Intervista video a Donato Fanelli, coordinatore per l’Italia. Le convergenze con Spagna e Francia

Per la prima volta in Italia dopo diversi appuntamenti in Spagna, il gruppo di contatto internazionale uva da tavola  si è tenuto il 4 maggio scorso al Macfrut di Rimini.

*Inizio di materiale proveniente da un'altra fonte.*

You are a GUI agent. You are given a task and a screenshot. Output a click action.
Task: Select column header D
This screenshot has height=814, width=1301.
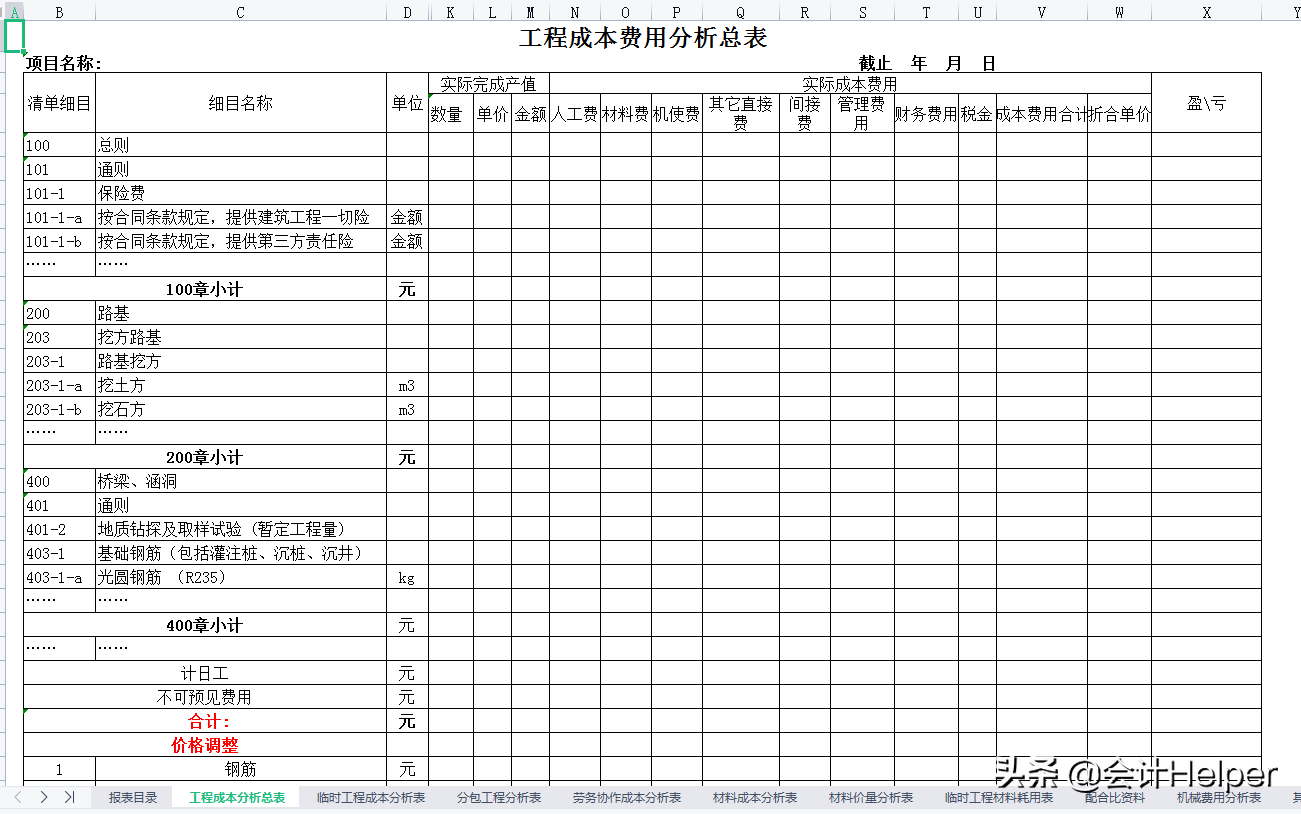click(x=406, y=10)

Al centro della riunione tra rappresentanti italiani, spagnoli e francesi le tematiche più urgenti sulle quali sollecitare l’attenzione dell’Unione europea.

Il coordinatore italiano, Donato Fanelli (alla guida dello specifico Comitato di prodotto dell’Organizzazione interprofessionale Ortofrutta Italia) ha anticipato a myfruit.it i temi da difendere e sviluppare insieme a Francia e Spagna.

Quattro i punti su cui intende lavorare l’Italia, che Fanelli ha illustrato: “Innanzitutto la proiezione dei dati 2023 relativi a ettari e produzione (con il sorpasso della superficie dedicata alle uve seedless rispetto alle tradizionali, ndr); in secondo luogo l’armonizzazione fitosanitaria, con l’auspicio di una linea comune europea, soprattutto in fase di importazione da Cile e Sudafrica; poi, l’apertura di nuovi mercati e la necessità di non procedere con distinti dossier per ogni singolo paese e, per finire, una posizione unitaria (come principali paesi produttori di ortofrutta) verso il nuovo regolamento Ue sugli imballaggi in plastica“.

Sul secondo e sul quarto punto in particolare le posizioni sono simili, per gli altri sicuramente saranno probabilmente necessari alcuni aggiustamenti. Prossimo appuntamento a Madrid durante Fruit Attraction 2023.